Where Have All the Flowers Gone? Pete Seger, Joan Baez, Kingston Trio (#21 in 1962),
Johnny Rivers (#26 in 1965), Peter Paul and Mary
Where have all the flowers gone? Long time passing.
Where have all the flowers gone? Long time ago.
Where have all the flowers gone?
Young girls picked them, ev'ry one.
When will they ever learn? When will they ever learn?
 
Where have all the young girls gone? Long time passing.
Where have all the young girls gone? Long time ago.
Where have all the young girls gone? / Gone to young men ev'ry one.

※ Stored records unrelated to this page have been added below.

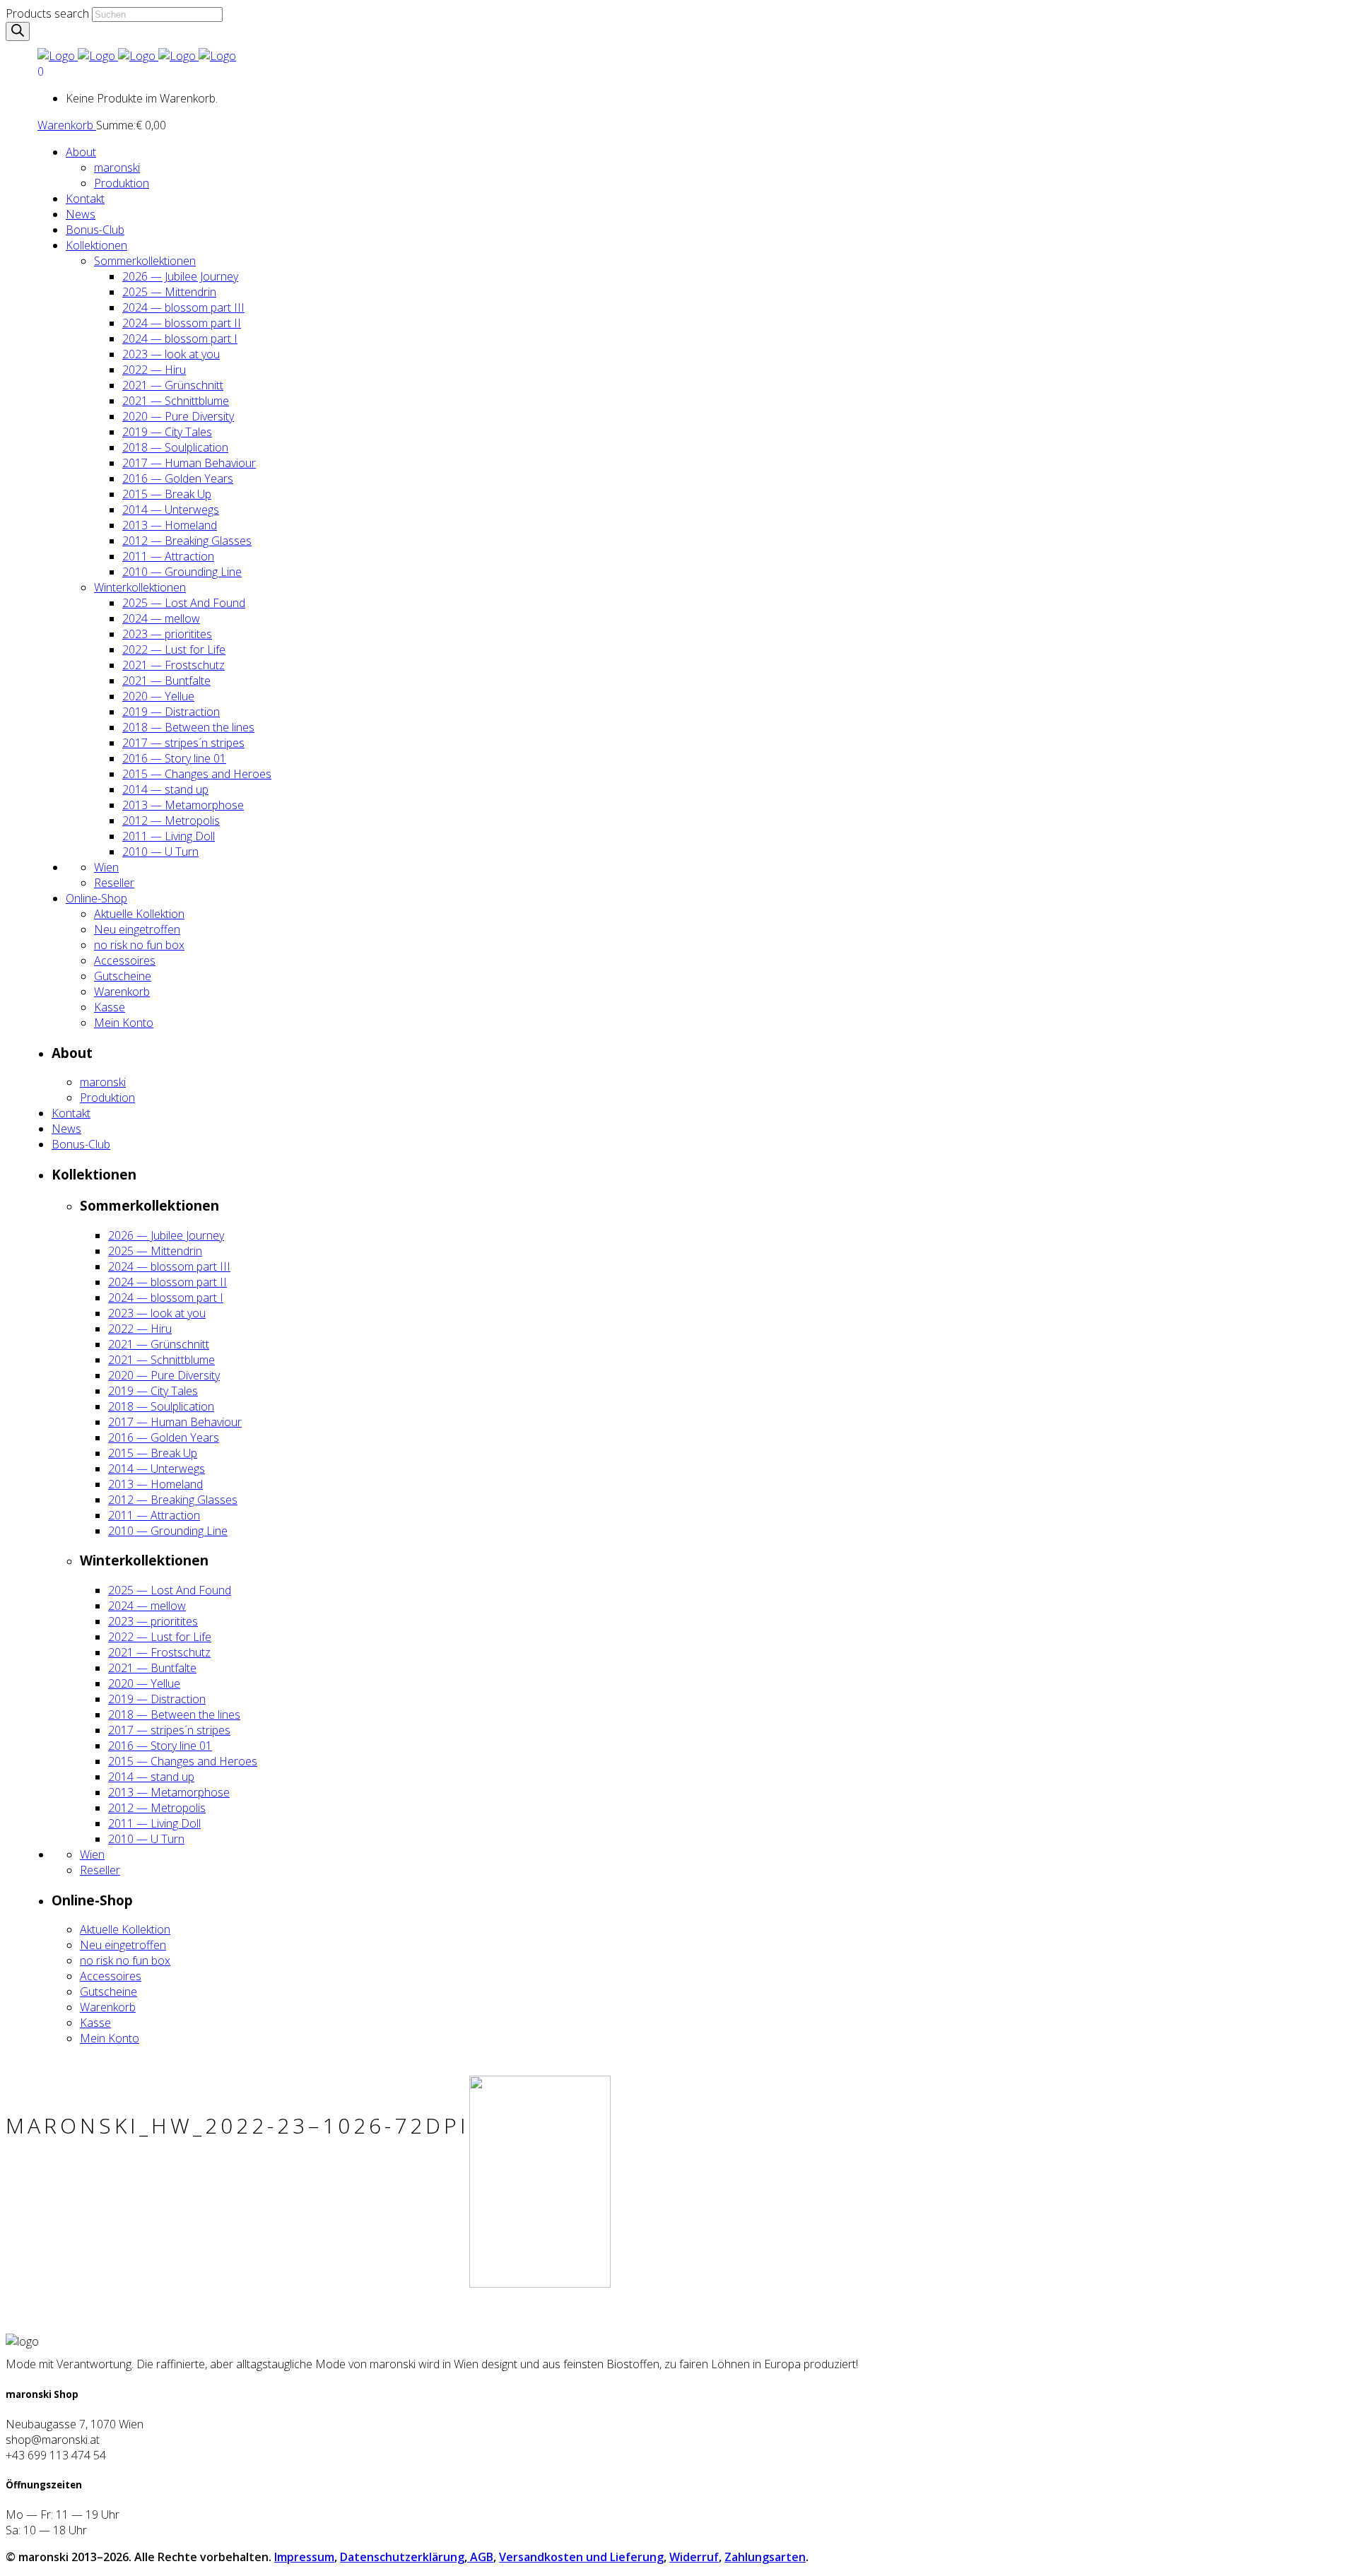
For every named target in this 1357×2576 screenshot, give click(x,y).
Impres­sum (304, 2557)
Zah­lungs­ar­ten (765, 2557)
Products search (47, 13)
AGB (480, 2557)
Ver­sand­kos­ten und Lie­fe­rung (581, 2557)
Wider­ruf (694, 2557)
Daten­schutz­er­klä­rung (402, 2557)
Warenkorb (66, 125)
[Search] (18, 31)
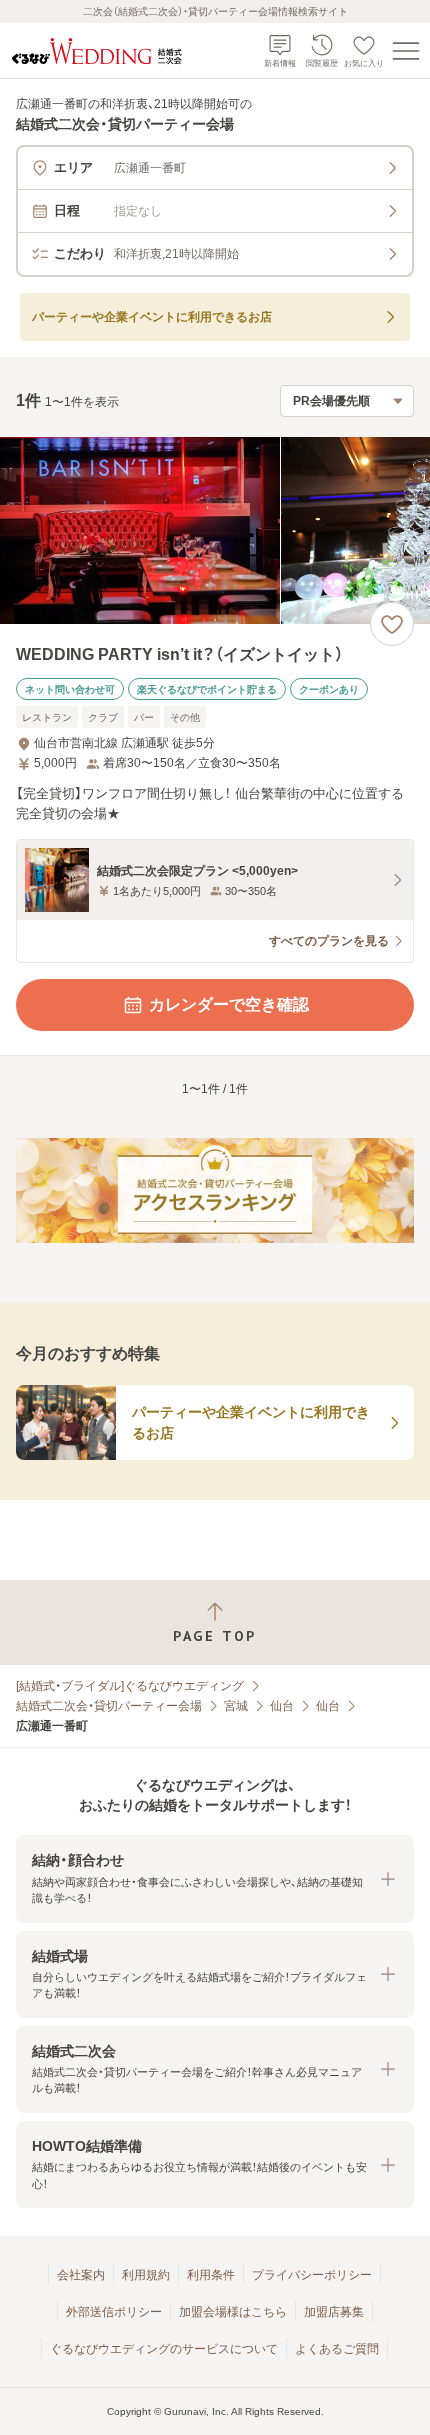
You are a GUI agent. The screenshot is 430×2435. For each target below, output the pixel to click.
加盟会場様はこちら (233, 2312)
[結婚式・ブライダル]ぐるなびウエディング (130, 1686)
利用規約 (146, 2275)
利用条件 (211, 2275)
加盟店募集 (334, 2312)
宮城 (236, 1706)
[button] (215, 1878)
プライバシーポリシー (312, 2275)
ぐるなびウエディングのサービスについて (164, 2349)
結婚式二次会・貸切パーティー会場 (109, 1706)
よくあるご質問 (337, 2349)
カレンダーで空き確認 (229, 1004)
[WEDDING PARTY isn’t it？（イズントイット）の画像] (215, 530)
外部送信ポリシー (114, 2312)
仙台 (282, 1706)
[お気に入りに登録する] (392, 624)
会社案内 (81, 2275)
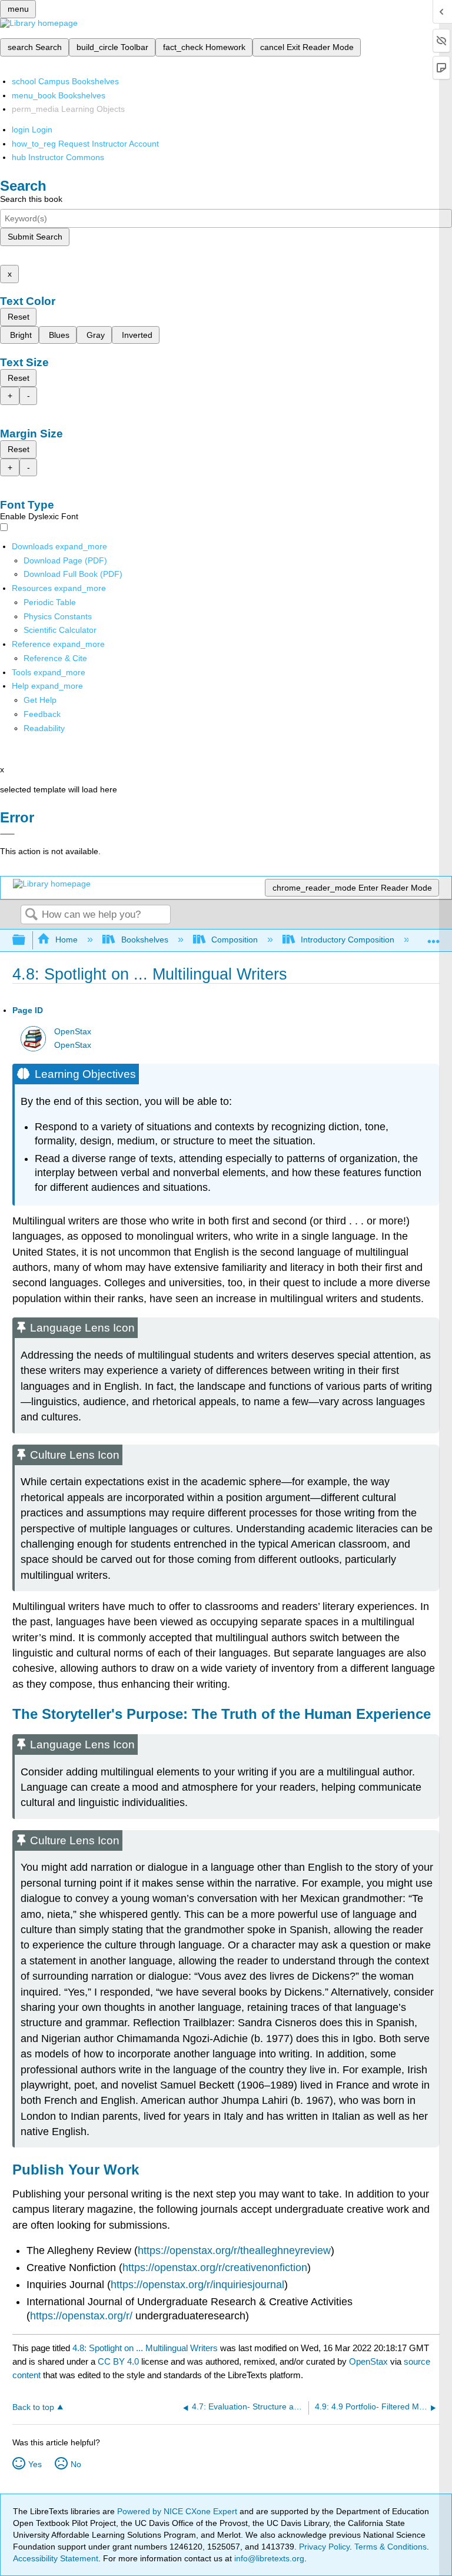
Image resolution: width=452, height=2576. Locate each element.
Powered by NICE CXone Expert (178, 2511)
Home (66, 939)
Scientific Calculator (60, 630)
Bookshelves (144, 939)
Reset (18, 316)
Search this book (31, 199)
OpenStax (72, 1031)
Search (31, 915)
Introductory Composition (347, 939)
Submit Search (35, 236)
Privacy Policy (324, 2546)
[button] (42, 714)
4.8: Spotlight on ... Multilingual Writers (145, 2348)
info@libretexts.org (268, 2558)
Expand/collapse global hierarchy (26, 940)
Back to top (33, 2407)
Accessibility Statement (55, 2558)
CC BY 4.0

When will they ever learn? When will they ever learn?
 
Where have all the young men gone? Long time passing.
Where have all the young men gone? Long time ago.
Where have all the young men gone? / Gone to soldiers ev'ry one.
When will they ever learn? When will they ever learn?
 
Where have all the soldiers gone? Long time passing.
Where have all the soldiers gone? Long time ago.
Where have all the soldiers gone? / Gone to graveyards, ev'ry one.
When will they ever learn? When will they ever learn?
 
Where have all the graveyards gone? Long time passing.
Where have all the graveyards gone? Long time ago.
Where have all the graveyards gone? / Gone to flowers, ev'ry one.
When will they ever learn? When will they ever learn?

Repeat first verse
 
Where Have All the Flowers Gone? (Seeger) Pete Seeger is responsible for this legendary folk ballad, one of the earliest protest anthems of the '60s. A gentle lament for the loss of innocence and the ravages of war, it asks over and over, "When will they ever learn?" "Where Have All the Flowers Gone?" has been recorded by Peter, Paul and Mary, Joan Baez and many others. Even Marlene Dietrich sang it, to great acclaim. But The Kingston Trio had the biggest chart success with the song, at No. 21 in 1962.

If Capitol had been considering a second single from CLOSE UP, all that changed when Nick, Bob and John played Boston that Autumn of 1961. The Trio visited a club where they heard a new Pete Seeger composition performed by a group of up-and-comers called Peter, Paul and Mary. After six-hours in a heavily booked New York City studio, the Kingston Trio and Voyle Gilmore emerged with there own version of "Where Have All the Flowers Gone," three minutes of magic that would put the Trio back on the airwaves and the Top Forty Chart. It had the distinction of being the first Trio 45 to crack Billboard's "Easy Listening" chart, where it peaked at #4. It was also the groups only charting social consciousness (or "protest") song. (Johnny Rivers would do a Top Forty remake in 1965, when such anthems were more in vogue.) The Trio re-recorded "Flowers" live for their next album COLLEGE CONCERT, but it is the single version, later included on THE BEST OF THE KINGSTON TRIO, that appears here. Until they disbanded in 1967, Nick, Bob and John would continue to introduce the song in concert as "our favorite."